5.2.4 Speech Input LLM Output
Feature Introduction
This section introduces how to integrate Automatic Speech Recognition (ASR) with Large Language Models (LLM) to build a complete inference pipeline: speech input → text transcription → text understanding → text output. By combining local speech recognition engines with local LLMs provided by Ollama, you can build an intelligent speech interaction system that runs completely offline without requiring internet connectivity.
One-Click Deployment (Optional)
We provide a one-click installation deployment package that supports rapid integration and execution.

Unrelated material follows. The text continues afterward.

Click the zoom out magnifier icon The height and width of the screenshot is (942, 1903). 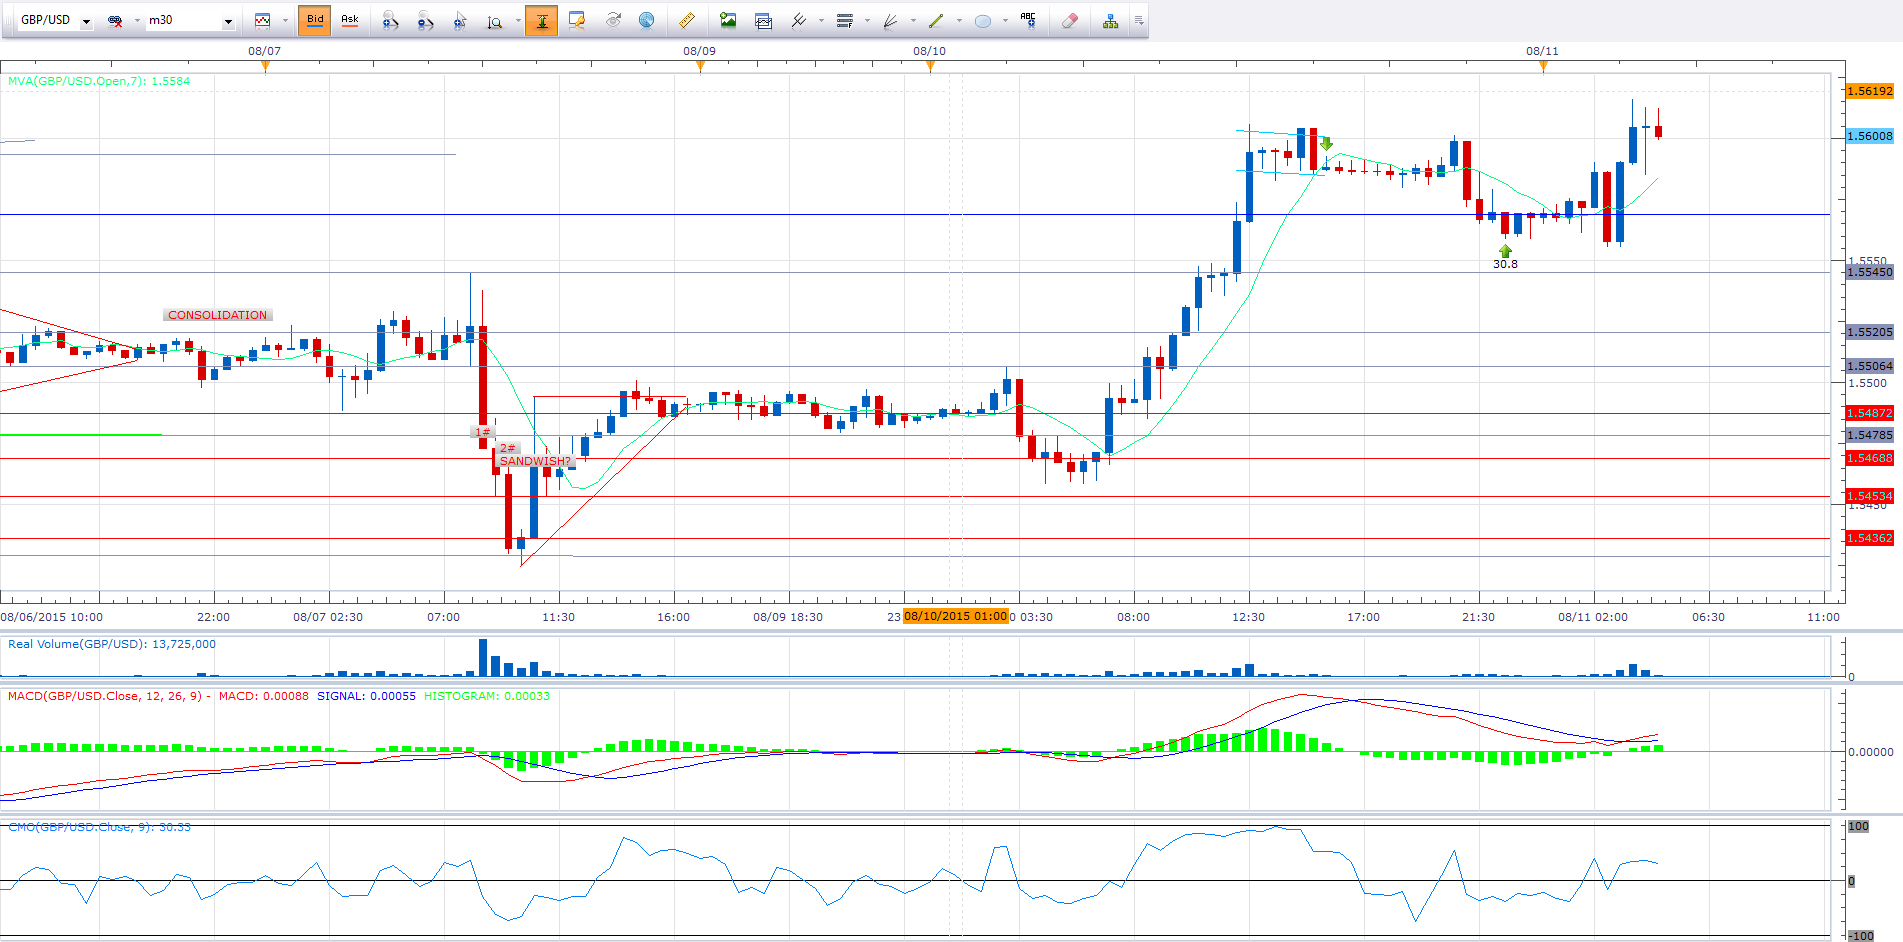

Please ensure the device firmware version ≥ 2.2 Firmware download address: https://archive.spacemit.com/image/k1/version/bianbu/
Installation
sudo apt update
sudo apt install asr-llm
Startup
# Enter in terminal:
voice
The first run will automatically download the Automatic Speech Recognition (ASR) model, with cache directory located at:
~/.cache/sensevoice
Preparation
If you need to run manually from source code, you can execute the following steps:
Clone Code
git clone https://gitee.com/bianbu/spacemit-demo.git
cd spacemit_demo/examples/NLP
Install Environment Dependencies
sudo apt install python3-venv
python3 -m venv .venv
source .venv/bin/activate
pip install -r requirements.txt
Model Creation
sudo apt install wget
wget https://modelscope.cn/models/second-state/Qwen2.5-0.5B-Instruct-GGUF/resolve/master/Qwen2.5-0.5B-Instruct-Q4_0.gguf -P ./
wget https://archive.spacemit.com/spacemit-ai/modelfile/qwen2.5:0.5b.modelfile -P ./
wget http://archive.spacemit.com/spacemit-ai/gguf/qwen2.5-0.5b-fc-q4_0.gguf -P ./
wget http://archive.spacemit.com/spacemit-ai/modelfile/qwen2.5-0.5b-fc.modelfile -P ./
ollama create qwen2.5:0.5b -f qwen2.5:0.5b.modelfile
ollama create qwen2.5-0.5b-fc -f qwen2.5-0.5b-fc.modelfile
Detect Recording Device
Refer to the Recording Device Detection section to check the available recording devices in the system.
Run Code
Execute the following command to run the complete speech-to-text → large model inference pipeline:
After detecting the recording device, you need to modify the device index in the file to the current actual index. The default device index in the file is 3.
python 06_asr_llm_demo.py
After the user speaks, the system will:
- Automatically record and perform speech recognition (integrated VAD)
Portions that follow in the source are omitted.